The reader may wonder if it might not be easier to farm the whole acre-and-a-half more extensively and not have to trouble one’s self with cutting and moving mulch. I would say that the main reason intensive beds are more favorable is that mulch, water, and labor are more efficiently applied to a half-acre of intensive beds than an acre-and-a-half of extensively planted land. Weeds alone might make reasonably good mulch so the gardener is able to make good use of weeds on 2/3 of her land rather than have to fight them. Even when mulch is contaminated with lots of weed seed, few come through if the mulch is deep enough and properly applied. Transplanting into a fresh layer of mulch gives crop plants a one or two month jump on weeds. Where they do come through, hand pulling is easy in the loose, highly organic soil that develops under the mulch. We rarely use hoes or any sort of tools for weeding our beds.
A purpose of tillage not mentioned in the “No-Tillage” section is to clear the land of previous crop residues that would interfere with the planting of the crop that follows. Alleys serve this purpose and allow the farmer to do a better and faster job of it. There are occasions where we have replanted a new crop on the very day the old crop was removed, although we are mostly in not that much of a rush. In managing these residues, the killed crop and attendant dead weeds are mowed and the rough residues tossed into the alleys.
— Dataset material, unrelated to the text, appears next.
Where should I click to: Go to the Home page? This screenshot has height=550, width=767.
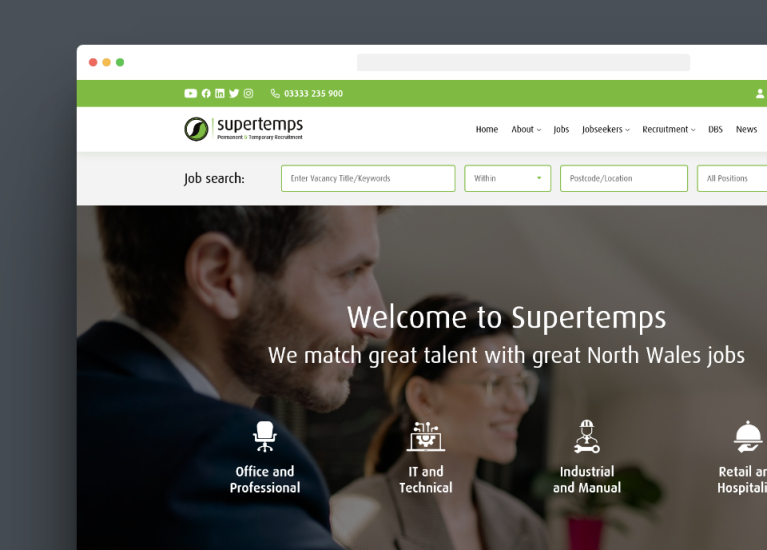[487, 129]
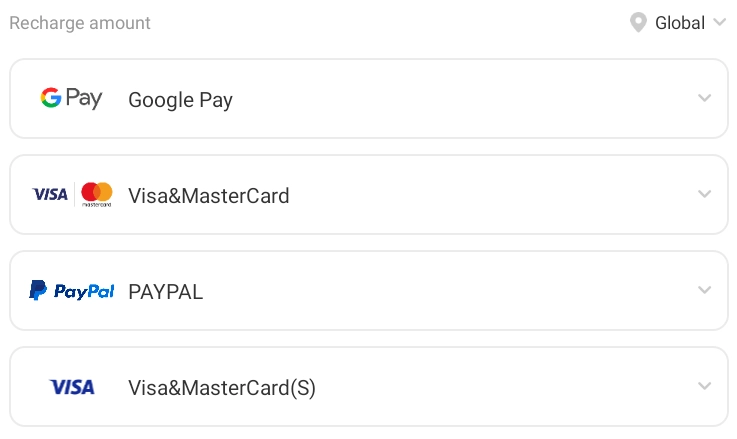Screen dimensions: 737x439
Task: Expand the PAYPAL option chevron
Action: 705,290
Hand pulling and hand digging of anything green is sometimes in order to prevent regrowth. Fresh mulch is applied (sometimes a single mulching will serve for two crops) and the new crop planted in. Conventional practices usually take weeks or months of preparation but in this way the process can be cut to a matter of days.
The alleys are also used to grow crops for mulching, or for just improving the poorer alley soil. I’ve used wheat or ryegrass with a legume such as white clover or alfalfa for this but there are lots of other possibilities--more on this in the next section. Birdseed, which usually contains lots of millet, makes a very heavy crop and the price is considerably less than buying conventional cover crop seed commercially. Here in our Mediterranean climate we only grow in the alleys during the cool of the year for water conservation purposes. Next fall we're planning to seed all our alleys with large-seeded winter grain--wheat, barley, oats--whether heavily mulched or not. These large, high-energy, dense seeds are able to push their way through quite a deep layer of mulch while the smaller seeds of many weedy species will be suppressed. We keep our alleys mowed to facilitate foot traffic, and wheat and barley hold up particularly well under mowing.
After enjoying working in a garden with spacious alleys I'd never go back to squeezing between closely-spaced beds or rows.